──────── TEXT SECTION

Waiting up to 36 weeks for an MRI scan is better than some provinces, but it's still too long for B.C. patients, and that wait should begin to get shorter by the new year.

Premier Christy Clark and Health Minister Terry Lake announced Wednesday that with economic performance improving in the province, funds are available to extend operating hours for magnetic resonance imaging (MRI) machines in hospitals and clinics.

The extra scans should start to show up by the end of the year, and once the increase reaches $20 million a year in 2019, there should be 45 per cent more procedures done than the current rate.

Lake said additional evening and weekend operating hours should be in effect in some regions before Christmas. Where private clinics are available, the health authorities may contract work while they're recruiting more specialists for hospitals.

────────────────
──────── RECORDS SHOWN

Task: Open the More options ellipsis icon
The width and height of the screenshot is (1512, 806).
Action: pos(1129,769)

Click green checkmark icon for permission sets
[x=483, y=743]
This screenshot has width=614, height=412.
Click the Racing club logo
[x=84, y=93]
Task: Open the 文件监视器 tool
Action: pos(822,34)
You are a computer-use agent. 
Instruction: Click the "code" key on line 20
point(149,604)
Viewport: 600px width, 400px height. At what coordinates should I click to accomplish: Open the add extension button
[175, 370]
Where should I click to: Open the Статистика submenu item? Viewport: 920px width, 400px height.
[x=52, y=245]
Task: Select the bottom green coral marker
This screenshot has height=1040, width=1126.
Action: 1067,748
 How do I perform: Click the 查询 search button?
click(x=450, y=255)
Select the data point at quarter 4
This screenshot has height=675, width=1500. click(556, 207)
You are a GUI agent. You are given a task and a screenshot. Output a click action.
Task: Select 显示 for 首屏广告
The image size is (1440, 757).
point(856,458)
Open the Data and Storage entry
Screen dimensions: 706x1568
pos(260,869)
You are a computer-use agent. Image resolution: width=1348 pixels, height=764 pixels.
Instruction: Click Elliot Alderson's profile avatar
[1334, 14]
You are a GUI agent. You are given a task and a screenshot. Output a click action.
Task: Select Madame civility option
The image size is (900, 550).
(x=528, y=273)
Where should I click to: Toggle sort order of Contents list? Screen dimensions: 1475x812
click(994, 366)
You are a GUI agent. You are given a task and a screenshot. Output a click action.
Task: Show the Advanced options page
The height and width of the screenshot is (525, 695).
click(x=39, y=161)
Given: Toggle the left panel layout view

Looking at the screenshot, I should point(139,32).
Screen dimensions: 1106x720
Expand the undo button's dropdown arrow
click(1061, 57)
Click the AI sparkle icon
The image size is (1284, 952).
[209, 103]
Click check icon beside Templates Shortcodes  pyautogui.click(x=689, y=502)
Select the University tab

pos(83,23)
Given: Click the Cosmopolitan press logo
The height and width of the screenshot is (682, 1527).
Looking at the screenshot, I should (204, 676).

────────────────

WORK INSTRUCTION 1
Answer these questions using the text on MRI wait times in B.C.
(a) How long can B.C. patients wait for an MRI scan?
(b) Who announced the funding to extend MRI operating hours?
(c) How many more procedures should be done once the increase reaches $20 million a year in 2019?
WORK INSTRUCTION 2
Write the next part of the text on MRI wait times in B.C., picking up after its final sentence.
The listing has no connection to the text on MRI wait times in B.C.

EXERCISE OUTPUT 1
(a) Up to 36 weeks.
(b) Premier Christy Clark and Health Minister Terry Lake.
(c) 45 per cent more than the current rate.

EXERCISE OUTPUT 2
Dr. Stuart Silver, acting medical director for medical imaging at Island Health, said MRI is used for conditions including joint aches and pains to heart conditions to brain tumours.

"The information we get can be a game changer in many cases," Silver said. "We have patients who are booked for surgery who have an MRI, and the MRI suggests that they shouldn't have surgery. Conversely we have people where surgery is not considered, and we do the MRI and realize that that is the way to go."

Lake said he wishes the ministry had acted sooner on what has been a long-standing concern of doctors and health authorities.

"The radiologists have certainly been letting us know about it," he said.